_Problem description_
Reproduce the lines below verbatim, from the line containing "You are a computer-use agent." down to the last line, both included, and leave out the pictures.

Entries on target coordinates:
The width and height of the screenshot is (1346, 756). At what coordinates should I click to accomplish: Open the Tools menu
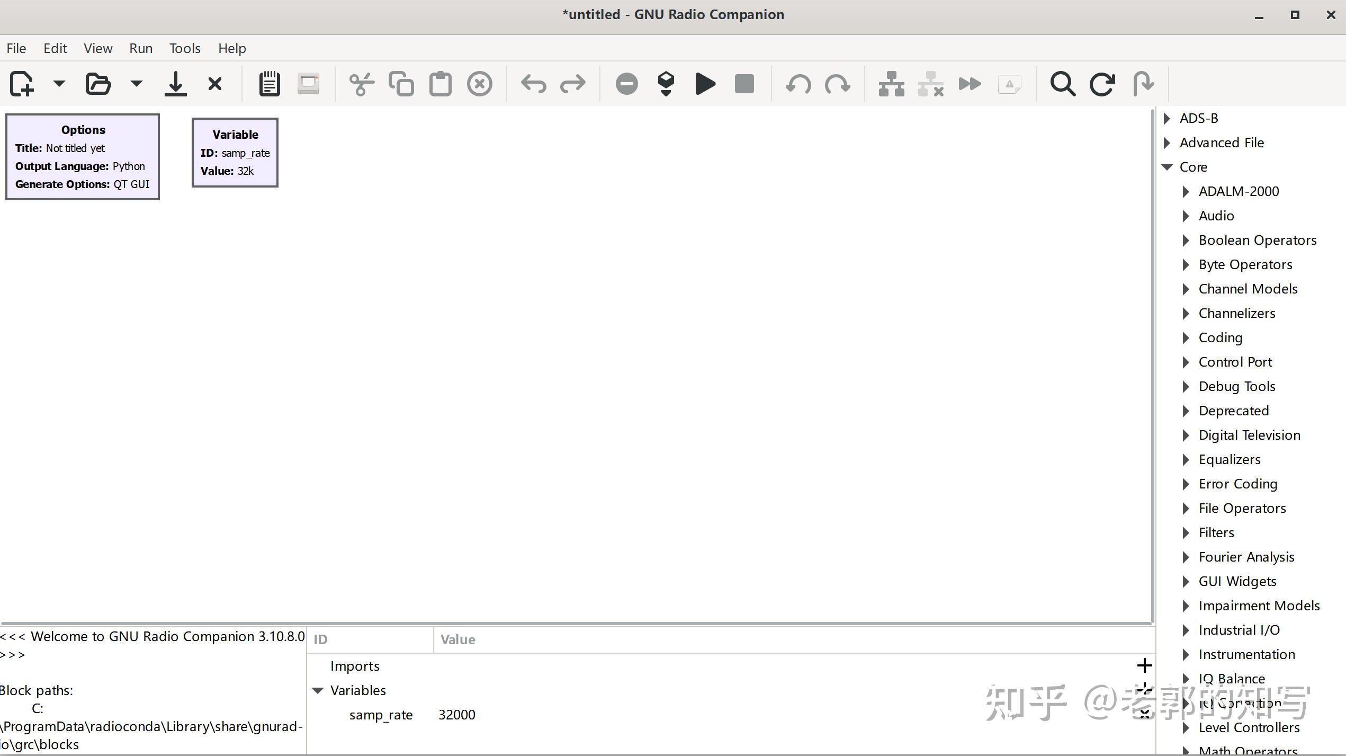click(184, 48)
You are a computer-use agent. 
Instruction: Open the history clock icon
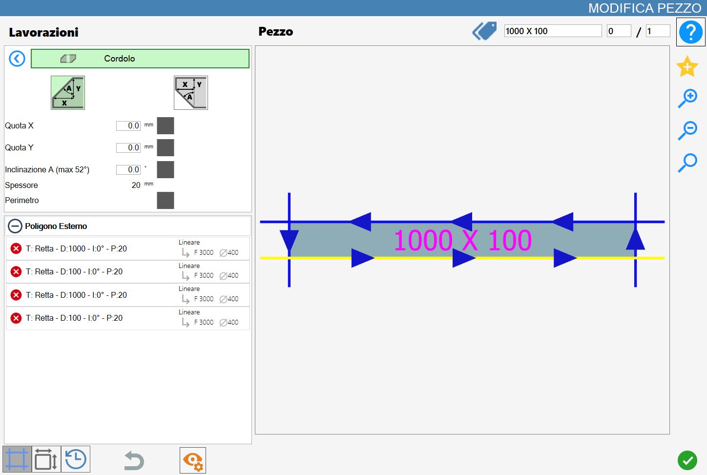pos(76,459)
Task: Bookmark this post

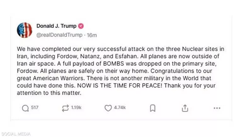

_Solution to this exercise_
You are a computer-use agent. 
Instruction: Open the history clock icon
pos(76,459)
Task: Bookmark this post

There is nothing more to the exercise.